生活習慣病と目の病気
生活習慣病と目の病気について
生活習慣病とは、食生活や運動、飲酒、喫煙、睡眠やストレスなど、さまざまな生活習慣が原因で発症する病気の総称です。特に動脈硬化や高血圧、糖尿病などを放置した結果、合併症に伴う重大なダメージが目に及ぶ恐れがあります。視力低下や失明を防ぐには、生活習慣病の早期発見・早期治療が重要です。
生活習慣病との関わりが大きい目の病気
糖尿病網膜症
眼の一番奥、眼底には網膜という神経の膜があり、多くの毛細血管があります。糖尿病の患者さんの血液は糖が多く、その多過ぎる糖が網膜の毛細血管の壁を傷つけるため、血液の流れが悪くなり、毛細血管を詰まらせて網膜に酸素や栄養素が不足し、糖尿病網膜症の原因となります。
糖尿病網膜症は、日本人の中途失明の原因の第2位で、日本でこれが原因で失明する方が毎年3,000人とも4,000人とも言われています。この病気は糖尿病の3大合併症の1つで、特にこれといった自覚症状もなく進行し、気付いた時には失明の一歩手前といったこともよくあります。
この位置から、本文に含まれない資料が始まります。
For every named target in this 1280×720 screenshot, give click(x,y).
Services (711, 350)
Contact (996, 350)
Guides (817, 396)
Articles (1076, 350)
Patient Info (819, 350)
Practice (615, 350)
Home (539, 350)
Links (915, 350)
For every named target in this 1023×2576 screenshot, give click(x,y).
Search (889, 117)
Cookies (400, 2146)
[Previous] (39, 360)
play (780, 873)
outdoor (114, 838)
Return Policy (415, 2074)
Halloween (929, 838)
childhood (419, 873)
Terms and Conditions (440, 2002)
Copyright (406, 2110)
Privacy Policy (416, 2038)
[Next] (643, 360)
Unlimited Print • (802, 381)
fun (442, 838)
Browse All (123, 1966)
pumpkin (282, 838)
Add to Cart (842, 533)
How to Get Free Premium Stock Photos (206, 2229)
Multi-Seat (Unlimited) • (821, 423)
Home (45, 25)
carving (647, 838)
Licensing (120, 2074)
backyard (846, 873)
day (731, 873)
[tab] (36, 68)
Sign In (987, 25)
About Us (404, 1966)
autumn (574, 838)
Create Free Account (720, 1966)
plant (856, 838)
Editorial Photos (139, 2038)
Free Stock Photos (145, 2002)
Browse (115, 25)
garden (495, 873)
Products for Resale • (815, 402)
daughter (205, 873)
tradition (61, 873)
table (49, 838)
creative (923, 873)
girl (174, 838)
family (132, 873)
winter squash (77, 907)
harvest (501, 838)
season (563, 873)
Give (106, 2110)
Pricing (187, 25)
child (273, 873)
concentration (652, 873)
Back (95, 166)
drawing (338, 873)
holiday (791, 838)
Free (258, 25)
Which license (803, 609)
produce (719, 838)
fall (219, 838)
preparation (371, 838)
また、糖尿病患者は激増しており、40歳以上の3人に1人といった割合ですので、糖尿病のある方は勿論ですが、病気のあるなしに関わらず、専門の知識を持った眼科専門医により、年1、2回は眼底検査を受けることがこの病気を防ぐ最善策といえます。是非お早めにご相談下さい。
加齢黄斑変性
加齢黄斑変性とは、網膜の黄斑に老化現象が生じる病気です。視力が低下し、視野の中心が暗くなり、ものが歪んで見えるときもあります。加齢黄斑変性の原因は主に加齢ですが、紫外線による暴露や遺伝の他に、喫煙、栄養バランスの偏った食生活、肥満、高血圧などといった、生活習慣病としての側面も有しています。
網膜静脈閉塞症
網膜には動脈・静脈が張り巡らされており、網膜が正しく機能するために必要な酸素や栄養素を届けています。しかし、網膜の静脈が閉塞する「網膜静脈閉塞症」を発症すると、血液の流れが滞り、網膜出血が起こります。酸素や栄養を網膜に供給できず、閉塞が黄斑部にかかると黄斑浮腫を生じて視力が下がってしまいます。さらには新生血管が発生し、それが原因で硝子体出血や新生血管緑内障を起こすこともあります。発症の主な原因は、高血圧や脂質異常症に伴う動脈硬化だと考えられています。
目の検査で生活習慣病の早期発見を
40歳を過ぎたら、最低でも年に1回以上は眼底検査を含める定期検診を受けましょう。眼底検査では、目の奥の血管や神経の状態を明らかにできます。緑内障や失明につながる恐れのある目の病気、動脈硬化などの早期発見が期待できます。これらの眼科疾患は、会社での健康診断や特定健診だけでは発見できないため、自発的な受診が大切です。